Exemestane After 5 Years of Tamoxifen Prevents Relapses

February 1, 2007
Oncology NEWS International, Oncology NEWS International Vol 16 No 2, Volume 16, Issue 2

Postmenopausal breast cancer patients who received exemestane (Aromasin) after 5 years of tamoxifen cut their risk of relapse by half

• SAN ANTONIO—Postmenopausal breast cancer patients who received exemestane (Aromasin) after 5 years of tamoxifen cut their risk of relapse by half, according to new data from the National Surgical Adjuvant Breast and Bowel Project (NSABP) B-33 study. Terry Mamounas, MD, NSABP Breast Committee Chairman and a surgical oncologist at the Aultman Health Foundation, Canton, Ohio, presented the results at the 29th Annual San Antonio Breast Cancer Symposium (abstract 49). "Exemestane was related to improved relapse-free survival despite early closure of the study, unblinding, and crossover of placebo patients to the treatment arm," he said.

NSABP B-33 opened in May 2001, and by October 2003 had accrued 1,598 postmenopausal breast cancer patients (stage I-II, hormone-receptor positive) who had received 5 years of tamoxifen after breast cancer surgery. Accrual was stopped at that time after the results of the National Cancer Institute of Canada's MA.17 trial showing that use of the aromatase inhibitor letrozole (Femara) reduced the risk of tumor relapse by 43% in women who had received 5 years of tamoxifen after surgery.

At the time of this announcement, NSABP B-33 placebo patients were offered exemestane, resulting in a crossover rate of 44%; in the exemestane arm, 72% of patients continued the aromatase inhibitor for 5 years total. Dr. Mamounas acknowledged the somewhat surprising proportion of active-drug recipients who discontinued exemestane, in light of the MA.17 data, and speculated that many women may have stopped exemestane in order to initiate treatment with letrozole.

EXPLORE THE MATERIAL
- 1) According to the exemestane news report, how many patients had NSABP B-33 enrolled by October 2003?
- 2) Quote the exemestane news report word for word, starting at "At the time" and ending at "treatment with letrozole.".

GIVEN RECORDS
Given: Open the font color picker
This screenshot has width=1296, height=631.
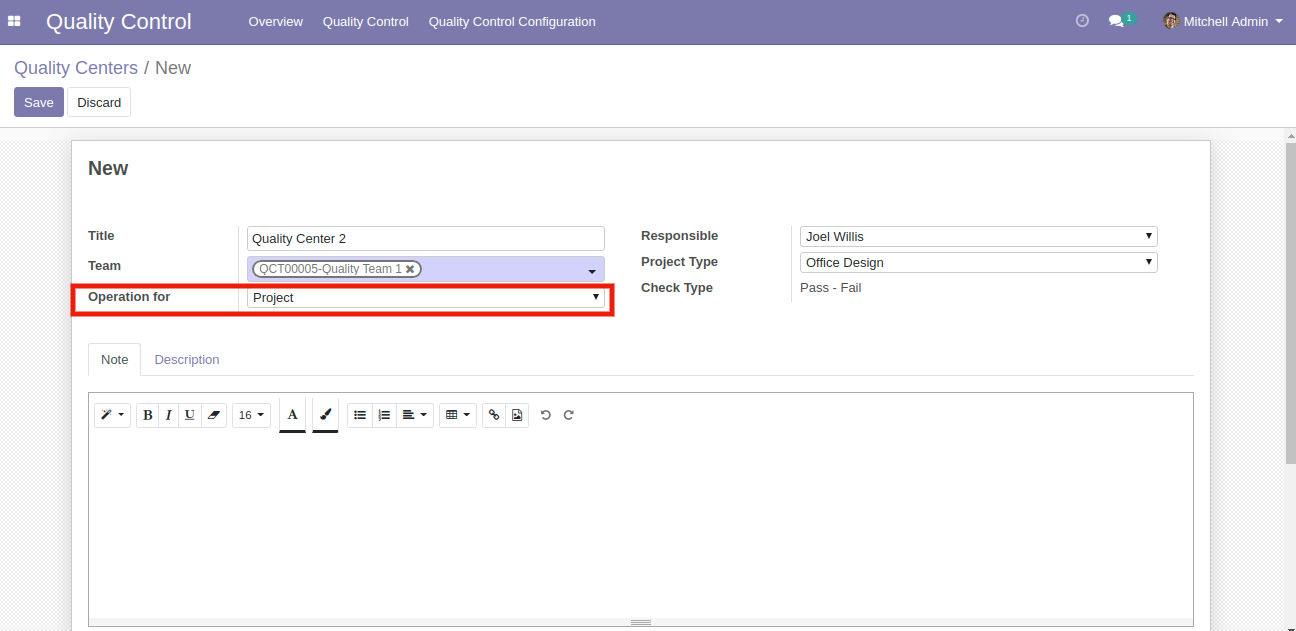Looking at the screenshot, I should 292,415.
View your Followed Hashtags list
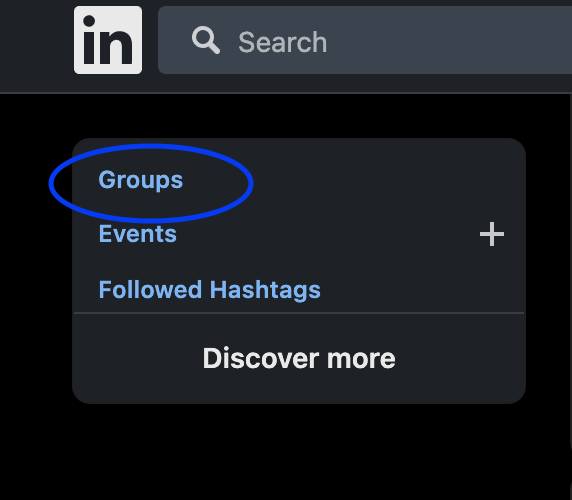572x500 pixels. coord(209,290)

--

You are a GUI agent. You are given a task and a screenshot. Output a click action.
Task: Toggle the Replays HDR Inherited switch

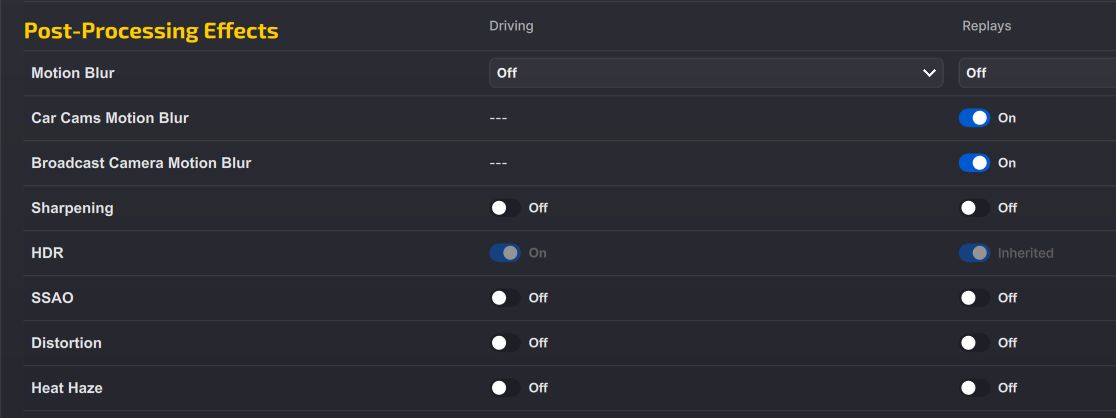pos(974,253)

TASK-BY-TASK RESULTS
- 1) 1,598 postmenopausal breast cancer patients

- 2)
At the time of this announcement, NSABP B-33 placebo patients were offered exemestane, resulting in a crossover rate of 44%; in the exemestane arm, 72% of patients continued the aromatase inhibitor for 5 years total. Dr. Mamounas acknowledged the somewhat surprising proportion of active-drug recipients who discontinued exemestane, in light of the MA.17 data, and speculated that many women may have stopped exemestane in order to initiate treatment with letrozole.